> **TASK PROMPT**: Starting at the line that contains "Where should I click to: Open the Bernie" in the listing below, write out every line word for word until you have written the line that contains "Task: Tap the Wi-Fi status icon".

> **INFORMATION SUPPLIED**:
★ ★ ★ ★ ★ ★ ★
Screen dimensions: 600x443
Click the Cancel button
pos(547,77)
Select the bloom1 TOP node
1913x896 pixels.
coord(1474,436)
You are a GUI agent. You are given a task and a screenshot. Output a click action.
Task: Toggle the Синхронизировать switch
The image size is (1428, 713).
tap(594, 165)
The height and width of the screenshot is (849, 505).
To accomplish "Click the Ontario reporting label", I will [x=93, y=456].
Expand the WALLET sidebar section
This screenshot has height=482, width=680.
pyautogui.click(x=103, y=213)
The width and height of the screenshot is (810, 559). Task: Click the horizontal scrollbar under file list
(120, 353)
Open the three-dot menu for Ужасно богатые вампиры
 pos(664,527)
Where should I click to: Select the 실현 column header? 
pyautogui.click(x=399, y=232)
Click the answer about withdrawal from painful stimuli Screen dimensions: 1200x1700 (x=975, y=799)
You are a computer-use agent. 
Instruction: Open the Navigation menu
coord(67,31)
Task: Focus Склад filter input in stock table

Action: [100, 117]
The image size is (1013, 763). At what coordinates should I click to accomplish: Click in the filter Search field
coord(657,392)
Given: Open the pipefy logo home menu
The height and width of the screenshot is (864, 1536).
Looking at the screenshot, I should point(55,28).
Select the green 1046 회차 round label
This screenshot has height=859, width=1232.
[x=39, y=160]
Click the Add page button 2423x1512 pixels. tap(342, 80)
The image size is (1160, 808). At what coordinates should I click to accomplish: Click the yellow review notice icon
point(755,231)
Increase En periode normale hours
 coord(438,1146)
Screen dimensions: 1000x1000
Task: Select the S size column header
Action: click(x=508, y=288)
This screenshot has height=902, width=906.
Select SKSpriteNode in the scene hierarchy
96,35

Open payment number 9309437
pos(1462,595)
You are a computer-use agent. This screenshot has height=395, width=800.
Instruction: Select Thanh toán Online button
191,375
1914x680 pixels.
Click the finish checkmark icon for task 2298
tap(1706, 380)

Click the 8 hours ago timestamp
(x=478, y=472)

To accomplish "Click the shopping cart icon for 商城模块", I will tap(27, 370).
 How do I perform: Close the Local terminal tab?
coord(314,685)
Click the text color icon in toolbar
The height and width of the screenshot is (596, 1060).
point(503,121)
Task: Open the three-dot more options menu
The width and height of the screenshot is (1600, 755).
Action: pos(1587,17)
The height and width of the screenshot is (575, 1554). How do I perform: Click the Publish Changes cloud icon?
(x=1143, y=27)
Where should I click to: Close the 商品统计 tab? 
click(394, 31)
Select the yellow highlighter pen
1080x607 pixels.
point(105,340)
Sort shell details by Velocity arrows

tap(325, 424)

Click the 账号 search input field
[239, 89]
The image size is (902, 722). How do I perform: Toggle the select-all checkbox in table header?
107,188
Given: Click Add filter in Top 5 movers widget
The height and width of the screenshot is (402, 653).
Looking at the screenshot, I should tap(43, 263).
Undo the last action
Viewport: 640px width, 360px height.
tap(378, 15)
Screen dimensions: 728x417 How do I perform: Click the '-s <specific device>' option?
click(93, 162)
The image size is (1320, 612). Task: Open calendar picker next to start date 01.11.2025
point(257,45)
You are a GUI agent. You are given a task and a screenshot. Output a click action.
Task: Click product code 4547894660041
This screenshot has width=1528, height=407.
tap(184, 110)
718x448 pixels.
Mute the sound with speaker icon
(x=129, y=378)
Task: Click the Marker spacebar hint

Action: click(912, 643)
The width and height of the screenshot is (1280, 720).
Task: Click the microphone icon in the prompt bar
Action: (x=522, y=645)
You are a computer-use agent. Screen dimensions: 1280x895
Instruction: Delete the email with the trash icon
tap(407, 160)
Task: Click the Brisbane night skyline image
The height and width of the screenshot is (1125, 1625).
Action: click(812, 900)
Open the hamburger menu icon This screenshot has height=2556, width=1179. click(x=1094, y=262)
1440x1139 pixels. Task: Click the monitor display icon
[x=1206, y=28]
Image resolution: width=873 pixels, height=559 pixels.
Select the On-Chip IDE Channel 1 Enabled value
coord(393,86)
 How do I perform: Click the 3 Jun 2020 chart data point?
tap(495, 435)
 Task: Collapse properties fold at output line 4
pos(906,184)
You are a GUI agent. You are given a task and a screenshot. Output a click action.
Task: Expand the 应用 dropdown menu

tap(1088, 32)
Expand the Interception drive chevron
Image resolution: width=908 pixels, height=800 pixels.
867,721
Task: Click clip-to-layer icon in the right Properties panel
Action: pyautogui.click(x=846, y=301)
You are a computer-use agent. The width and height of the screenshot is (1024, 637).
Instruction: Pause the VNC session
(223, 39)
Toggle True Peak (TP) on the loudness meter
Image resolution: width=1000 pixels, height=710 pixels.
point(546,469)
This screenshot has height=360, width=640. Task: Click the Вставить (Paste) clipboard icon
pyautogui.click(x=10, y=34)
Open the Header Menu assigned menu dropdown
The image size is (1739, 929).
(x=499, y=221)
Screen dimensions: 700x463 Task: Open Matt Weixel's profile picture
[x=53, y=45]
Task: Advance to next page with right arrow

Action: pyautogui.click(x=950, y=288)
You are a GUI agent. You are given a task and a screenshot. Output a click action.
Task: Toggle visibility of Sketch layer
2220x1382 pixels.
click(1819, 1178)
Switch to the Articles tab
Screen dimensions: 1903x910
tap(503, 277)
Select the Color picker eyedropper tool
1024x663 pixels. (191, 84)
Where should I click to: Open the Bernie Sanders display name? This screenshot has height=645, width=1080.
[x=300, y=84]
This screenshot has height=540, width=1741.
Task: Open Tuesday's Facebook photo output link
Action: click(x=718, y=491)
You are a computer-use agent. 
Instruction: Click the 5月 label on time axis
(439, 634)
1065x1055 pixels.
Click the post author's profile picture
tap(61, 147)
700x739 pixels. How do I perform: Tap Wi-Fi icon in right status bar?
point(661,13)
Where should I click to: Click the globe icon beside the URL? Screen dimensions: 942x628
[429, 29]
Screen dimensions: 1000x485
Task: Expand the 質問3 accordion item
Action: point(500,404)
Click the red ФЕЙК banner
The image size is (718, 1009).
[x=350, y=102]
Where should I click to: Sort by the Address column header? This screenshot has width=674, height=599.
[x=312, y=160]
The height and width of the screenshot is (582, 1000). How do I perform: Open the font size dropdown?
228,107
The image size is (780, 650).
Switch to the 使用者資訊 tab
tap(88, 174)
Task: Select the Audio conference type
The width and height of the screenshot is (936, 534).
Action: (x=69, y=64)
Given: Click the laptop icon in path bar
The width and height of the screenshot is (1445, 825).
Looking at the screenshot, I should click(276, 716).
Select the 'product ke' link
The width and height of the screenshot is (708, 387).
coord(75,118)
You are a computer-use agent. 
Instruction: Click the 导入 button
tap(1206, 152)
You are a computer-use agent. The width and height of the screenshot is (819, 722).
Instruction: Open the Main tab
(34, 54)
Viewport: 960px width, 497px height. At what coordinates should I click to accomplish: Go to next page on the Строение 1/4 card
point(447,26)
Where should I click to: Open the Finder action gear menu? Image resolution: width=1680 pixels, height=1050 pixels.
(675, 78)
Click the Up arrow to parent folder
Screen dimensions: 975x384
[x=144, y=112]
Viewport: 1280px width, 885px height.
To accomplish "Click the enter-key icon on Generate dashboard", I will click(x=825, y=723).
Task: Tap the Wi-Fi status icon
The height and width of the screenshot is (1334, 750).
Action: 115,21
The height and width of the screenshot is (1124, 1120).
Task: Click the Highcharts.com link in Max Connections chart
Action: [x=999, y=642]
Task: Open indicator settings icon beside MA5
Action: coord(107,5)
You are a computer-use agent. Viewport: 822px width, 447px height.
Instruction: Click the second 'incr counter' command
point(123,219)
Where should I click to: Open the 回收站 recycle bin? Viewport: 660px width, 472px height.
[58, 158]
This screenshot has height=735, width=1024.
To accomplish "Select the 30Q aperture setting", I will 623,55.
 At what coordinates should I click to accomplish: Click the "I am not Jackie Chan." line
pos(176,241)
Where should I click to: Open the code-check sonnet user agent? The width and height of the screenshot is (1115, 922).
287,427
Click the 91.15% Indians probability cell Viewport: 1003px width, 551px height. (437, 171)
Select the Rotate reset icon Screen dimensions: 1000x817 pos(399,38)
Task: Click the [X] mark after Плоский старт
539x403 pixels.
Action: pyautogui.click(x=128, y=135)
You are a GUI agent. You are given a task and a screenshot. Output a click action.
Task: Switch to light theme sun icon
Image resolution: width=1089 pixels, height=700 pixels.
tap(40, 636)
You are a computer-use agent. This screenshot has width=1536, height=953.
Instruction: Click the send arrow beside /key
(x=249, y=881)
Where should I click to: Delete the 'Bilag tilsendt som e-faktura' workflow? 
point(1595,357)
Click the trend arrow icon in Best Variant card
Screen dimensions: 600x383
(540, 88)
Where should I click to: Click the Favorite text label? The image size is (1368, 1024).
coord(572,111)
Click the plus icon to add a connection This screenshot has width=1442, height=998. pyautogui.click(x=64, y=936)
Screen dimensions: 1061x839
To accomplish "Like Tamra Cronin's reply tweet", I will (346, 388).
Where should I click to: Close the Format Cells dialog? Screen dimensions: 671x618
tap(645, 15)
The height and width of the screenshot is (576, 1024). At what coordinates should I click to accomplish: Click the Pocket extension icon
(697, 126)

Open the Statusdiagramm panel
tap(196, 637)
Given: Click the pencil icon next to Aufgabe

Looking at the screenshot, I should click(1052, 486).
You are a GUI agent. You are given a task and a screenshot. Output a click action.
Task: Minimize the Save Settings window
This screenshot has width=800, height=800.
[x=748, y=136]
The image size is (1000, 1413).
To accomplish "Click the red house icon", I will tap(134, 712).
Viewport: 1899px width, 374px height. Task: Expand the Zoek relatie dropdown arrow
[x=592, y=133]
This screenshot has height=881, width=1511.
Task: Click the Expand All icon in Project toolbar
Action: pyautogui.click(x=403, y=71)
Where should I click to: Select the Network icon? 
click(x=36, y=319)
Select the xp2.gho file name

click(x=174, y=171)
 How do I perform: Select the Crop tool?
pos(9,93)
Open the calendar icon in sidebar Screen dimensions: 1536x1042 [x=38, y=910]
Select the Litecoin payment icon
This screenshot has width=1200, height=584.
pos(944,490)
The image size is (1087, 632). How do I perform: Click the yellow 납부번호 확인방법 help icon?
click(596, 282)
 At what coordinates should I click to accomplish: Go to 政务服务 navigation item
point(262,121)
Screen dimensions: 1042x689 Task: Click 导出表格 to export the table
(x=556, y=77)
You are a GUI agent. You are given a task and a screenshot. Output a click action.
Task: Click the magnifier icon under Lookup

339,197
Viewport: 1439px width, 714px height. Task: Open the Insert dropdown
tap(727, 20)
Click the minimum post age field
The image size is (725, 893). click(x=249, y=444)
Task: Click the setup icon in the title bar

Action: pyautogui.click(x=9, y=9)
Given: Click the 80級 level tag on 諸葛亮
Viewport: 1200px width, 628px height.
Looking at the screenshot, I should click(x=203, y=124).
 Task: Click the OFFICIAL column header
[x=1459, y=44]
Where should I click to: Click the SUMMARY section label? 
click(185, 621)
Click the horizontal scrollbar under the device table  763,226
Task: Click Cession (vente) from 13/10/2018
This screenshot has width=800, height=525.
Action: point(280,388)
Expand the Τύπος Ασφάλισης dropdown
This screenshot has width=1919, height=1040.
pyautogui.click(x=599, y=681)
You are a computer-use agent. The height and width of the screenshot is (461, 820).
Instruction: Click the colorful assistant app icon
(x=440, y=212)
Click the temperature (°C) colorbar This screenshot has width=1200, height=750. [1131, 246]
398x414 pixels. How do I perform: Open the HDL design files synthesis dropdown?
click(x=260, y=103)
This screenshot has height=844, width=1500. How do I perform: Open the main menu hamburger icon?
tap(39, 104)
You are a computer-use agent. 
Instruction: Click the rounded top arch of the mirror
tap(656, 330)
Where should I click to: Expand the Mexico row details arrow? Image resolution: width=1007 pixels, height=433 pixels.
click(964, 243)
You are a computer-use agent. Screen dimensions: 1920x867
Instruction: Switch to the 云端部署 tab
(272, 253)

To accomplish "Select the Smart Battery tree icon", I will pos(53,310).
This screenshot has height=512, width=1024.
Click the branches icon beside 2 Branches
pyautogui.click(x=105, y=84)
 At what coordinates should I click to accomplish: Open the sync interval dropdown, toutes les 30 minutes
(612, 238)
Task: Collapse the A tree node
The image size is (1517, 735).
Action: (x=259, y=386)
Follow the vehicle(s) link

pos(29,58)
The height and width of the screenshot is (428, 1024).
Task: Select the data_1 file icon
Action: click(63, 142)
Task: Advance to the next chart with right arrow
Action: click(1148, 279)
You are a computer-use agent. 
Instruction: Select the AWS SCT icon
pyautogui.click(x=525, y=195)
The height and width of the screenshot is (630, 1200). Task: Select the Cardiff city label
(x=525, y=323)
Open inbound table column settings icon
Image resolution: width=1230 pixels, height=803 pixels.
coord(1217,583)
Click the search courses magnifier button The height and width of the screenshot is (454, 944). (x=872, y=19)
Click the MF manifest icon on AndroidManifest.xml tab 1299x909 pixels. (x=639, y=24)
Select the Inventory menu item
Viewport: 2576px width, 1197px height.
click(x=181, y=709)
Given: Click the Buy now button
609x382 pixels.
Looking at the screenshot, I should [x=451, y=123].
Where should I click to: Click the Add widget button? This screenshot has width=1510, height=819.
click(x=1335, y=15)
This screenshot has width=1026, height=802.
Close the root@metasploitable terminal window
★ ★ ★ ★ ★ ★ ★
> **REPLY TO THE EXERCISE**:
Where should I click to: Open the Bernie Sanders display name? This screenshot has height=645, width=1080.
[x=300, y=84]
This screenshot has height=540, width=1741.
Task: Open Tuesday's Facebook photo output link
Action: click(x=718, y=491)
You are a computer-use agent. 
Instruction: Click the 5月 label on time axis
(439, 634)
1065x1055 pixels.
Click the post author's profile picture
tap(61, 147)
700x739 pixels. How do I perform: Tap Wi-Fi icon in right status bar?
point(661,13)
Where should I click to: Click the globe icon beside the URL? Screen dimensions: 942x628
[429, 29]
Screen dimensions: 1000x485
Task: Expand the 質問3 accordion item
Action: point(500,404)
Click the red ФЕЙК banner
The image size is (718, 1009).
[x=350, y=102]
Where should I click to: Sort by the Address column header? This screenshot has width=674, height=599.
[x=312, y=160]
The height and width of the screenshot is (582, 1000). How do I perform: Open the font size dropdown?
228,107
The image size is (780, 650).
Switch to the 使用者資訊 tab
tap(88, 174)
Task: Select the Audio conference type
The width and height of the screenshot is (936, 534).
Action: (x=69, y=64)
Given: Click the laptop icon in path bar
The width and height of the screenshot is (1445, 825).
Looking at the screenshot, I should click(276, 716).
Select the 'product ke' link
The width and height of the screenshot is (708, 387).
coord(75,118)
You are a computer-use agent. 
Instruction: Click the 导入 button
tap(1206, 152)
You are a computer-use agent. The width and height of the screenshot is (819, 722).
Instruction: Open the Main tab
(34, 54)
Viewport: 960px width, 497px height. At what coordinates should I click to accomplish: Go to next page on the Строение 1/4 card
point(447,26)
Where should I click to: Open the Finder action gear menu? Image resolution: width=1680 pixels, height=1050 pixels.
(675, 78)
Click the Up arrow to parent folder
Screen dimensions: 975x384
[x=144, y=112]
Viewport: 1280px width, 885px height.
To accomplish "Click the enter-key icon on Generate dashboard", I will click(x=825, y=723).
Task: Tap the Wi-Fi status icon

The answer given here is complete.